Notice that it is LOVE which God asks. Obedience is not enough. One might obey every divine command, and not have love for Him whom he obeys. Homage is not enough. We might pay homage to God, and yet have no affection for Him. God must have our love. Nor will a little love do. “You shall love the Lord your God with all your heart .” Our love for God must be greater than our love for father, mother, sister, brother, husband, wife, child, or friend. It must fill not our heart only but our soul, our mind, and our strength. That is, it must draw all the powers of our life with it. It must lead us to obedience, to service, to complete consecration. If we love God supremely, He must be the Master of our life. We must be ever ready for whatever duty or service He asks of us.
Some people’s religion seems compulsory ; they do right because they must not because they want to do so. All their work has the character of unwilling service. God says, “I want you to love Me!” And if we truly love Him, we will fly at His bidding to duty or to sacrifice with eager alacrity. “But how can I learn to love God?” asks someone. “I want to love Him but I cannot compel myself to do it. I love my father, my mother, my sister; but I cannot see God, and He seems great and awesome when I think about Him. He does not appeal to my heart as my mother does. I feel awe toward Him but not affection .

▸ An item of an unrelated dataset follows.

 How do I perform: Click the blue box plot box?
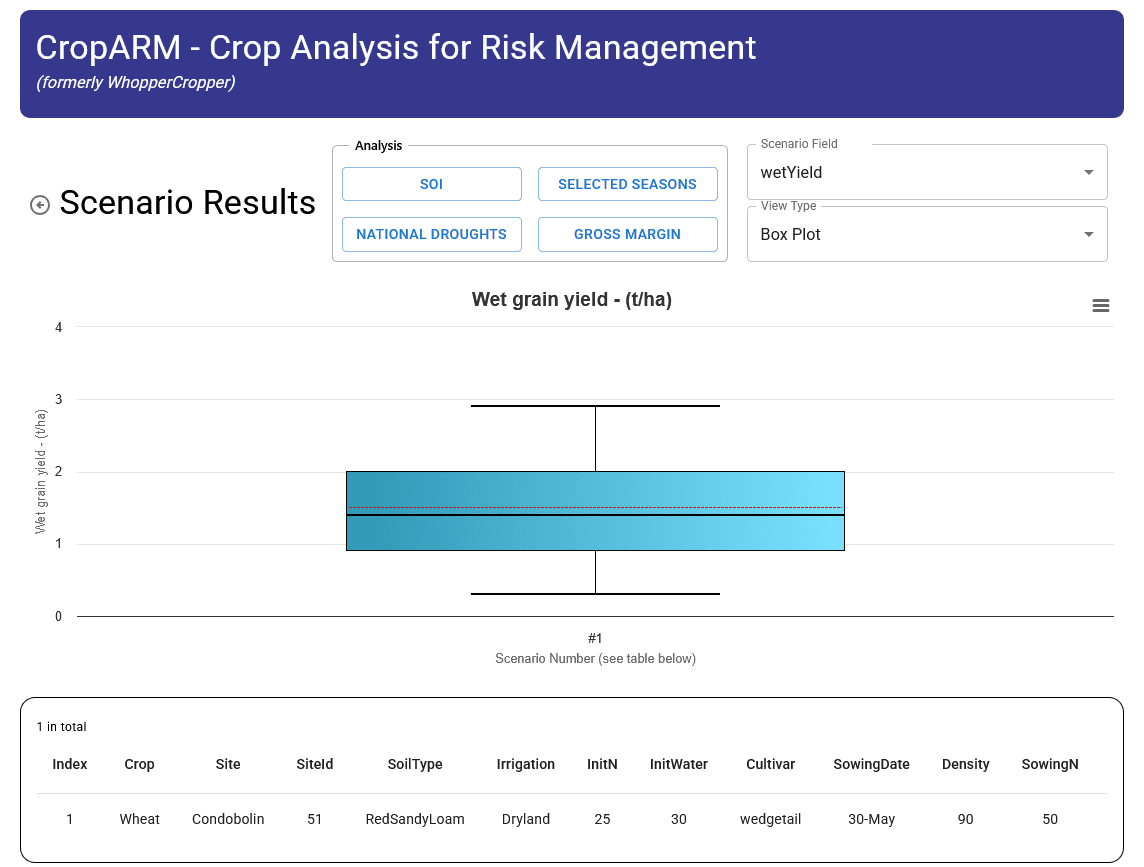tap(595, 511)

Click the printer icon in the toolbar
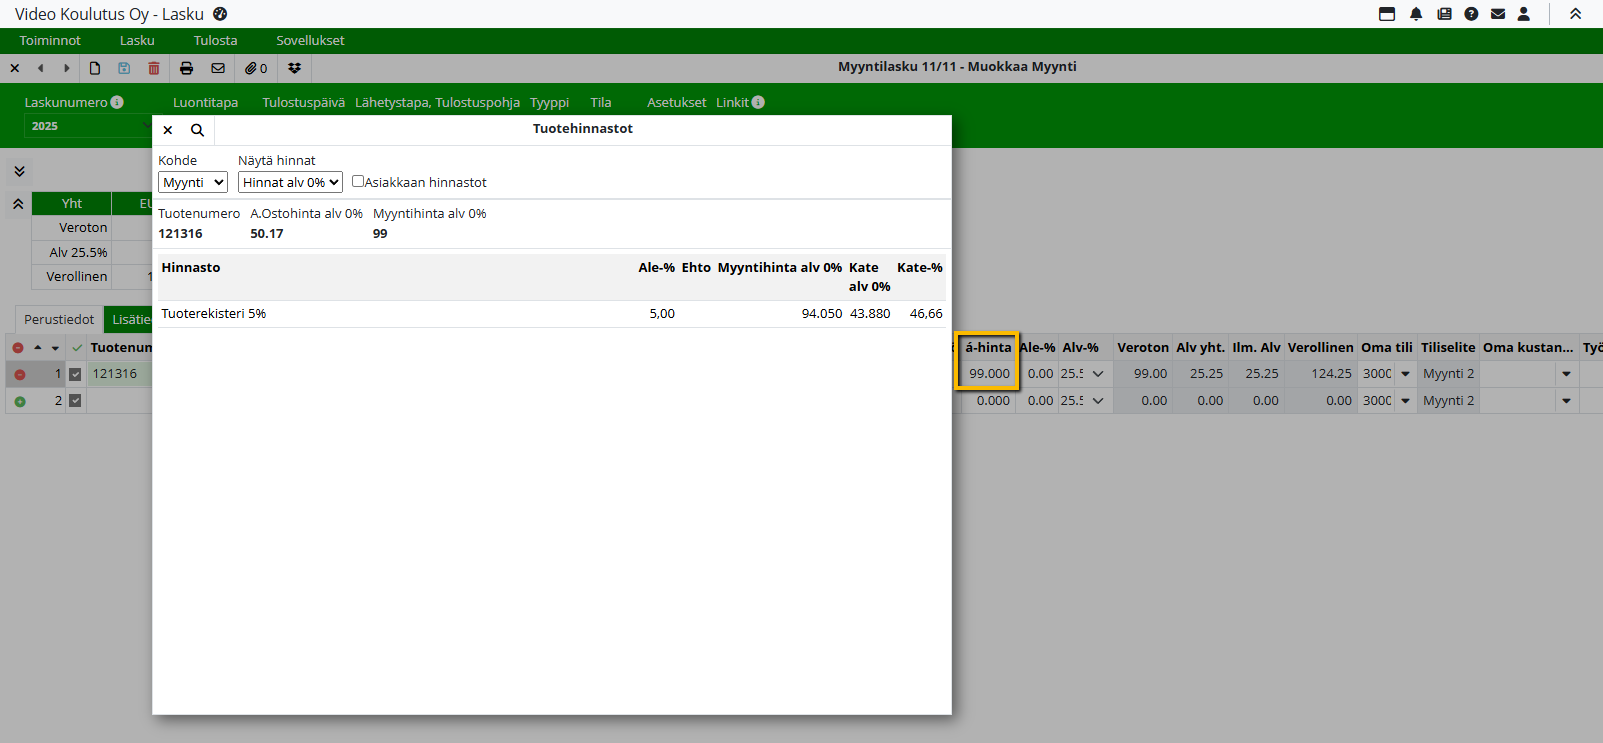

It is important to know how we can learn to love God. The incarnation was God coming down near to us, that we might love Him. The glory of Sinai did not make its appeal to men’s hearts. But when Jesus went among the people, touching them with His compassion, being their friend, comforting their sorrows it was not hard for them to love Him. We must get to know God if we would learn to love Him. We should read about Him in the Bible until we know His character, His feelings toward us, what He has done for us, especially in redeeming us. Another way to learn to love God is to begin to trust Him. “How shall I learn to love God?” asked one. “Trust Him,” was the answer. “I thought I must love Him before I could trust Him.” “No begin to trust Him and you will soon learn to love Him.”
No other duty comes before this duty of love to God. “This is the first commandment.” Until we begin to love God, no other obedience is pleasing to Him. We may do a great many things we ought to do and yet if we do not love Him all of our doings amounts to nothing. A child may obey all a father’s bidding but if there is no love in his heart, what does the father care for the obedience? A man may be very good so far as his acts are concerned but if he does not love God, all his good acts count for nothing. When Jesus tested the young ruler’s love by asking him to give up all he had for His sake, the young man went away sad. He had kept all the commandments from his youth but he did not love God; at least he loved his possessions more, and gave God up while he clung to his property.

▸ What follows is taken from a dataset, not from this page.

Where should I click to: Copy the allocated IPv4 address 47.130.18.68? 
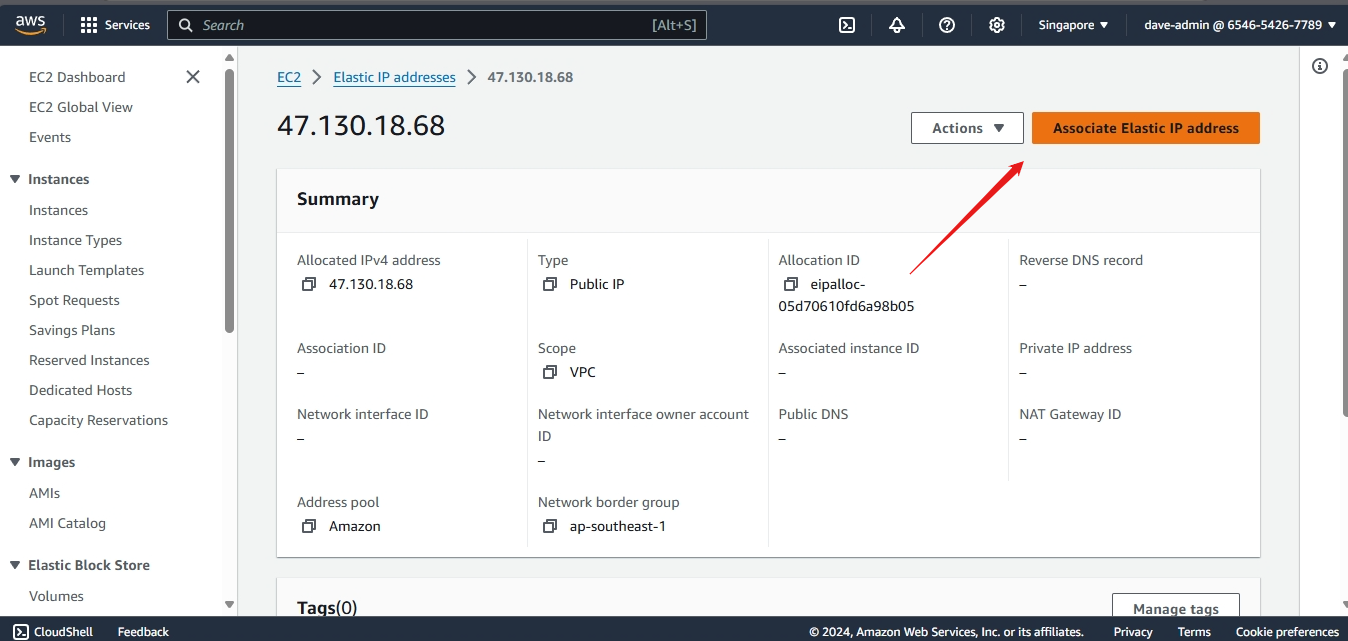[309, 284]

Love to our fellow men is a very important duty but it avails nothing unless love to God is behind it and in it. Two comes after one. The second commandment can come only after the first. A good many people boast of their love for men, their humanitarianism. They take the Good Samaritan as their model. They are humane, charitable, and philanthropic. But this is the whole of their religion. They do no love God, nor worship Him, nor recognize Him in any way. They put the second commandment high up but they have no first. They do not know God, do not recognize Him, and do not love Him. The things they do are very beautiful, and if they first loved God and lived all their life inspired by love for Him, their charities and humanities would be pleasing to Him, and not the smallest of them would go unrewarded. But since they do not love God there can be nothing pleasing to Him, in their love for their neighbors.
The second comes after the first. After we have begun to obey the first commandment, the second presents itself and must also be obeyed. He who loves God will also love his neighbor. The two loves are linked together, and are inseparable. John says distinctly that he who claims to love God while he hates his brother is a liar (1 John 4:20). The love of God that does not overflow in love for our brother is not true Christian love.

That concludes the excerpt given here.